Chapter Twenty-Eight
The next night, Kenzi tucked the blanket up around Hattie’s middle. She eyed the other side of the tiny mattress and couldn’t bring herself to lie down in a ball. Her arms needed to stretch, but she was so tired she couldn’t lift them over her head. In an act of desperation, or brilliance, she shuffled into Nash’s room and fell on his bed.
He was in the shower and she’d be up before he got back. She’d get up soon.
Just a minute more …
With a moan, Nash landed on the other side of the mattress, bouncing her into consciousness, though she wouldn’t dare say she was actually awake.
Nash moaned, and she echoed the sound. “Your socks are dirty,” Nash muttered.

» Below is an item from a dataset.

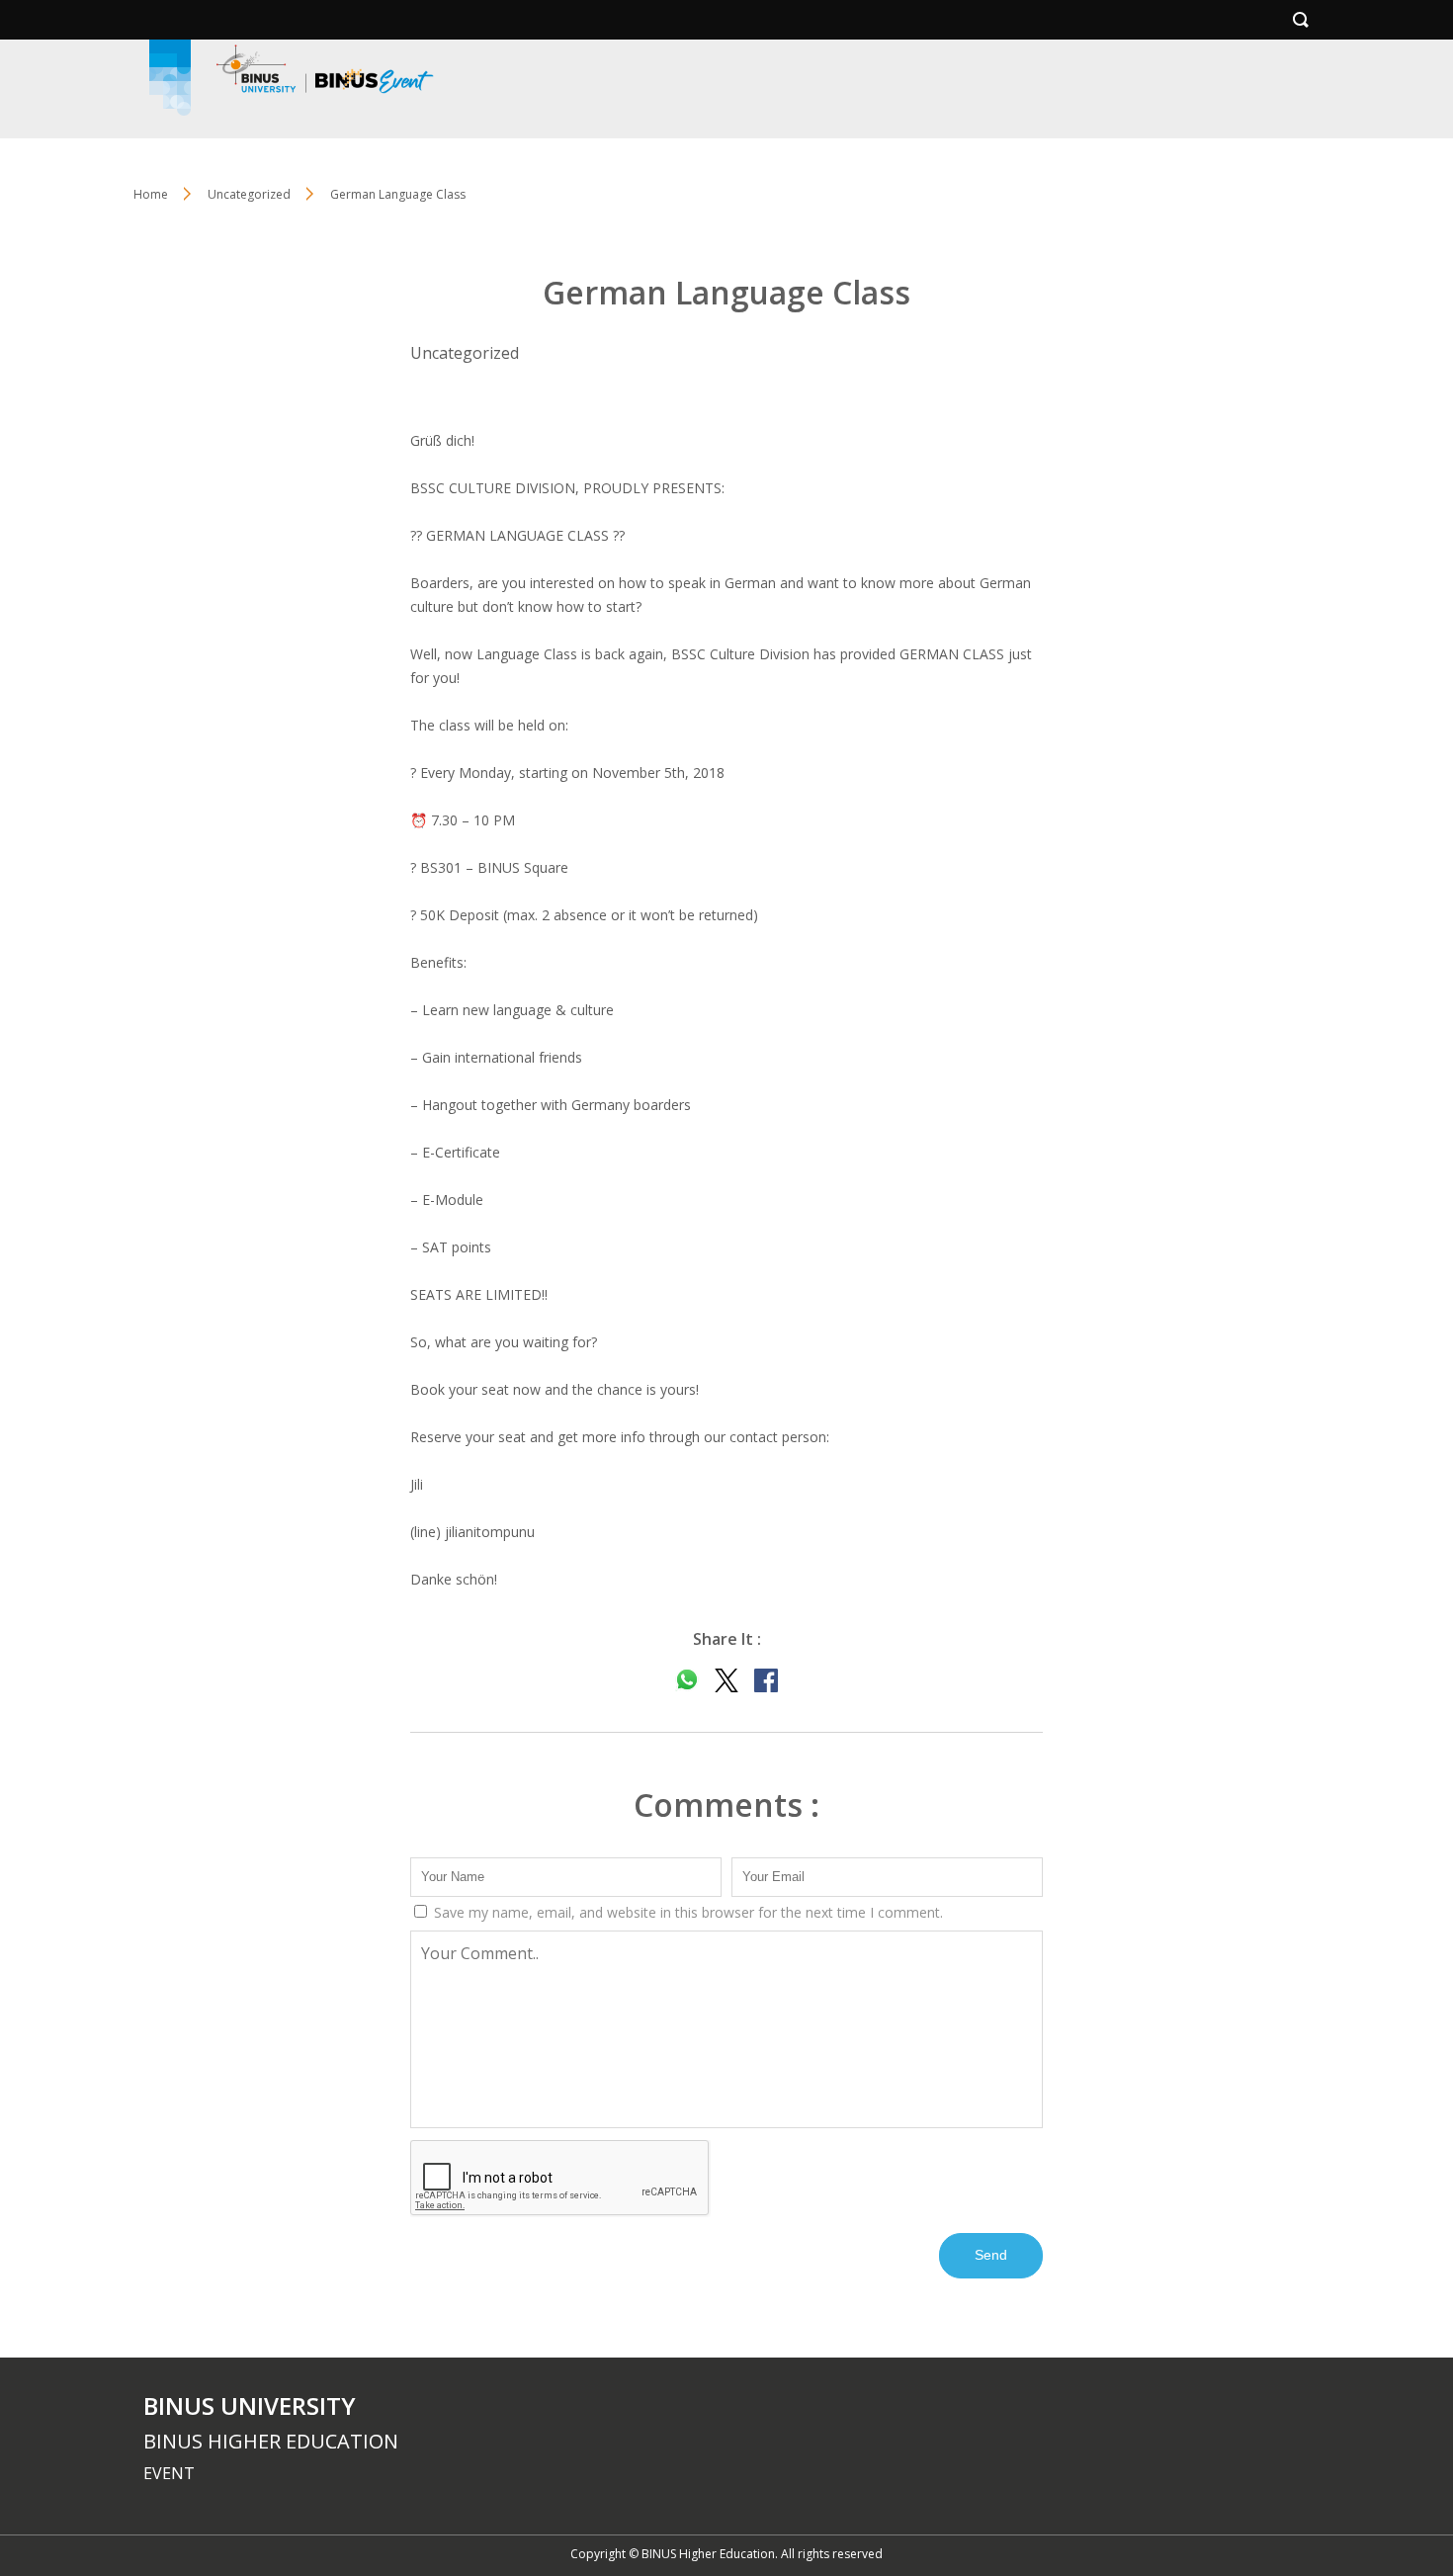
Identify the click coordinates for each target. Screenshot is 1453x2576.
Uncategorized (249, 194)
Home (150, 194)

“I don’t care.” He could have lit the bed on fire and she wouldn’t move.
“Is Hattie asleep?”
“She conked out atonce upon a time.”
Nash grunted. Kenzi didn’t care that he’d converted to caveman communication—talking took too much effort and was overrated.

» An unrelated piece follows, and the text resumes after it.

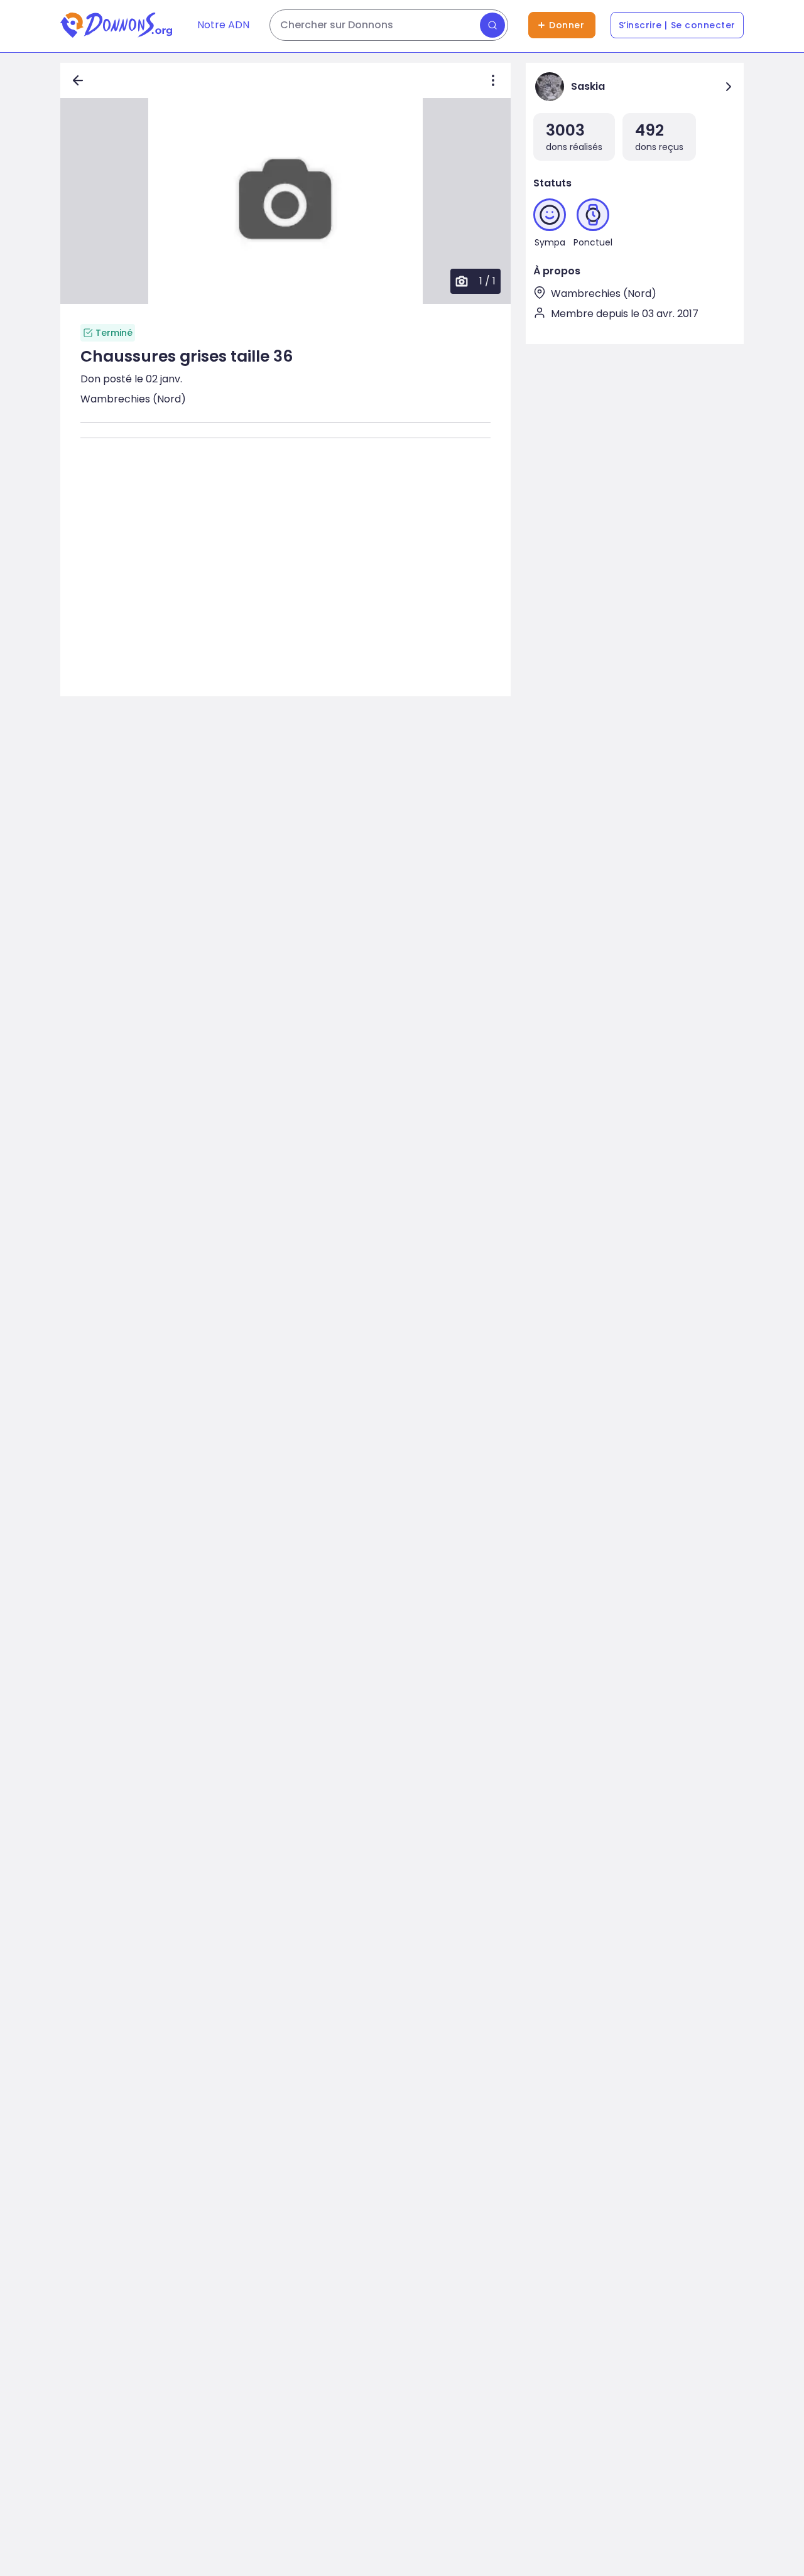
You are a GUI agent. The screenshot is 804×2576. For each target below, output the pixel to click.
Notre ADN (223, 25)
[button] (285, 201)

What she would have told him, if she could draw the energy, was that Hattie had played hard all day long. She trailed after Gladys’s grandsons as if she had every right in the world to be a part of their troop. To their credit, the boys included her as one of their own, with the grand exception of handling her like a delicate flower. Between chores, Kenzi checked on the three of them and found one of the boys holding her hand to steady her on a hay bale or standing behind her, ready to catch if she dropped a bottle of milk she was determined to carry for the calves. Kenzi had smiled at each turn, grateful to know there were little gentlemen in the world.

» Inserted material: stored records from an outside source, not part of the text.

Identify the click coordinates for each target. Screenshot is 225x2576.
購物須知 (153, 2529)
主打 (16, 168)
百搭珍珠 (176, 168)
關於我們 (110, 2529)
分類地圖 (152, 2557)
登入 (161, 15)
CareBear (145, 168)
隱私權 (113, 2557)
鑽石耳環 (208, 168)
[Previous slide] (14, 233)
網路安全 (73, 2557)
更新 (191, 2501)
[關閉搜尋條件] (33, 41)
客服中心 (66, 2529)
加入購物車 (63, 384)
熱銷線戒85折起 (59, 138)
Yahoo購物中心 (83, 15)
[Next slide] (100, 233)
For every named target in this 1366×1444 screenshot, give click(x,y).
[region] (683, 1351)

Kenzi rolled to her side, the muscles in her back and arms yelling at her to just hold still. “I hurt everywhere.”
“I concur.” Nash rolled to face her, tucking both his hands under his cheek. The movement was childlike and made him boyishly handsome. “I take it back. You can run the farm. I never want to see another cow again.”
She laughed and then groaned as her body protested. “I’m so tired …” Her eyes fell shut and she relaxed into the goose down pillow and drifted off to sleep.
Something tugged at Kenzi’s face. Chubby little fingers pulled at her cheek and nose. Her eye opened out of some deep primal need for self-preservation. That was the only way the lid would lift open, because she didn’t have the willpower to care if a tiger was about to gnaw off her arm. He could have it; she had another one.
What she saw was a cherub-faced girl with hair in all directions and big, big eyes. “Auntie,” she whispered. “I can’t sleep.”
It took a moment for Kenzi to realize that she’d fallen asleep in Nash’s bed. The clock on the nightstand said it was just past eleven. “Okay. I’m coming.” She worked to clear the fog from her brain enough that she could navigate the hallway without injuring herself. When she went to get up, her hand was stuck.
She turned to find Nash’s fingers laced through hers. When had that happened? She couldn’t remember the moment they came together and who had reached for whom, but the gesture was so sweet it ran through her like a sugar rush. She gently extracted herself and turned Hattie around so they could go back to their room.
Once they were comfortable, she pondered on the man who had worked alongside her all day long. Nash had thrown himself into every task today, be it milking, feeding, or cleaning pens. He’d tried to drive a tractor and failed miserably. Kenzi mentally laughed in remembrance. She wished she was still next to him, that she could wake up next to him every morning. Strange as it may be, she was in love with her husband.